Kate Fotso : après le cacao, l’hôtellerie et l’immobilier

Cette opératrice économique, qui compte parmi les femmes les plus riches de l’Afrique subsaharienne francophone, et dont la fortune, évaluée à 150 milliards de FCFA, a été bâtie sur l’exportation des fèves de cacao, est sur un autre chantier : celui de la diversification des investissements. Outre sa participation significative dans le capital du groupe panafricain Ecobank, elle s’intéresse désormais aux filières hôtellerie et immobilier.

En mars 2024, à l’occasion du mois de la femme, qui culmine avec la célébration de la journée internationale dédiée à la gent féminine, Kate Kanyi Tometi Fotso résumait sa vision moderne des investissements dans les propos ci-après : « Nous devons changer de mentalité, être ouverts, ne pas rester dans une seule zone de l’Afrique, créer de vastes marchés et créer des opportunités ». La femme d’affaires camerounaise soulignait dès lors, mieux que jamais, l’importance de la diversification du portefeuille des investissements, dans un environnement mondial des affaires où la concurrence est rude, voire féroce, quel qu’en soit le secteur d’activité. La diversification tant vantée apparaît dès lors comme un garde-fou, mieux une précaution. Une planche de salut.

Sans doute Kate l’avait déjà compris, en septembre 2023, lorsqu’elle créait Bridge Riviera Development and Hospitalities PLC, une société dotée d’un capital de 100 millions de Fcfa. Cette nouvelle société basée à Douala, le siège des affaires, ambitionne de promouvoir l’hôtellerie de luxe, d’exploiter un hôtel de luxe et d’offrir des services d’hôtellerie de luxe connexes dans la capitale économique camerounaise et dans d’autres régions du pays.

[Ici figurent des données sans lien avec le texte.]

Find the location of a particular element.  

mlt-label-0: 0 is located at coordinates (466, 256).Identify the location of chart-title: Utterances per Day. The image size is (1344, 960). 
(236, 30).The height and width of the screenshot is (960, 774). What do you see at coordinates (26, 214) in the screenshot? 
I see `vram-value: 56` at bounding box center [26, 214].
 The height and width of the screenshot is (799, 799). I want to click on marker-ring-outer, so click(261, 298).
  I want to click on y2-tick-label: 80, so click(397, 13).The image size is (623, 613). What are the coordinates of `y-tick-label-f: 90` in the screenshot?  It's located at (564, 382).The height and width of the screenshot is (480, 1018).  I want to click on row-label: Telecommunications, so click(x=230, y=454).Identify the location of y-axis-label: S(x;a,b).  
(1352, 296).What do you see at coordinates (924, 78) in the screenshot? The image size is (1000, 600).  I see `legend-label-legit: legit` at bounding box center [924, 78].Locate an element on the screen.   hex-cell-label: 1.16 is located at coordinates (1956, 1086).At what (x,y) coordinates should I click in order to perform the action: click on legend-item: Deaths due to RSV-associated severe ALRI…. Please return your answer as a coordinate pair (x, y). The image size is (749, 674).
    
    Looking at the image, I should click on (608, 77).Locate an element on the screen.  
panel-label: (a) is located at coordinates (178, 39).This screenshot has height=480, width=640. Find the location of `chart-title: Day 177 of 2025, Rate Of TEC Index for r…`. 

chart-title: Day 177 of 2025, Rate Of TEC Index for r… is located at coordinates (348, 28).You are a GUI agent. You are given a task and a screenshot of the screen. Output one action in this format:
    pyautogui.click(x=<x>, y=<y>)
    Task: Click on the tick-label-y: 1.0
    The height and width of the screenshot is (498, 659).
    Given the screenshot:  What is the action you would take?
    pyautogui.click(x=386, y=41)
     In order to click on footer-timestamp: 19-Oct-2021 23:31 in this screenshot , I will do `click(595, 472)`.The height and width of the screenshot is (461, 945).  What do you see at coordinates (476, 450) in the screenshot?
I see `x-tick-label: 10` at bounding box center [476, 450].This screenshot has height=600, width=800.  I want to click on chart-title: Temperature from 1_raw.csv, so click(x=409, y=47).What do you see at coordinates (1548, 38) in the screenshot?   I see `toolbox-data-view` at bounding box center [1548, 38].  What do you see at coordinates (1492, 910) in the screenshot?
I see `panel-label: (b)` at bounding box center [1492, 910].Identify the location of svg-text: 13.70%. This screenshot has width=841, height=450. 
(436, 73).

Riviera Development and Hospitalities veut également développer la propriété foncière et d’autres infrastructures immobilières, d’entrepôts, de magasins, de centres commerciaux et de jardins, apprend-on. L’entrée de la milliardaire camerounaise dans le capital du très stratégique groupe bancaire panafricain Ecobank, participe du même souci de diversification des investissements.

En ce début de septembre 2024, un an après la création de la nouvelle entité ayant pour présidente directrice générale (PDG) Kate Fotso, cette philosophie continue d’animer la présidente fondatrice de Telcar Cocoa, le fleuron et pilier du groupe désormais en gestation. C’est cette entreprise, en effet, qui a porté cette native du Sud-Ouest Cameroun sur le podium africain des opérateurs économiques qui comptent sur le continent africain. Un cercle très fermé où les femmes sont plutôt rares.

Une fortune estimée à 150 milliards de FCFA

Fin 2016, la fortune de la plus grande exportatrice camerounaise de fèves de cacao est estimée à 150 milliards de FCFA, ce qui fait d’office d’elle l’une des femmes les plus riches et les plus influentes du continent et lui vaut d’être classée parmi les 30 premières fortunes de l’Afrique subsaharienne francophone, par le magazine Forbes Afrique. Kate Fotso est alors considérée comme la 20ème fortune d’Afrique noire francophone. Ce classement est confirmé dans l’édition de février-mars 2023 du magazine.

Ce plafonnement n’est pas le fruit du hasard, loin s’en faut. En 2011, en effet, Kate Fotso avait procédé, avec le concours de la Société financière internationale (SFI), une filiale du Fonds monétaire international (FMI), au lancement d’un programme de certification baptisé Coop Academy (en français, Académie des coopératives).

Ce programme auquel ont adhéré près de 30 000 producteurs du pays, a non seulement permis de former les principaux acteurs (producteurs et négociants) de la filière de fève brune camerounais, mais aussi, d’améliorer la qualité de la production locale, ainsi que sa compétitivité sur le marché international. Toutes choses ayant permis d’attirer les investissements de la SFI, ainsi que l’importation de près de 30% du cacao camerounais par l’Américain Cargill.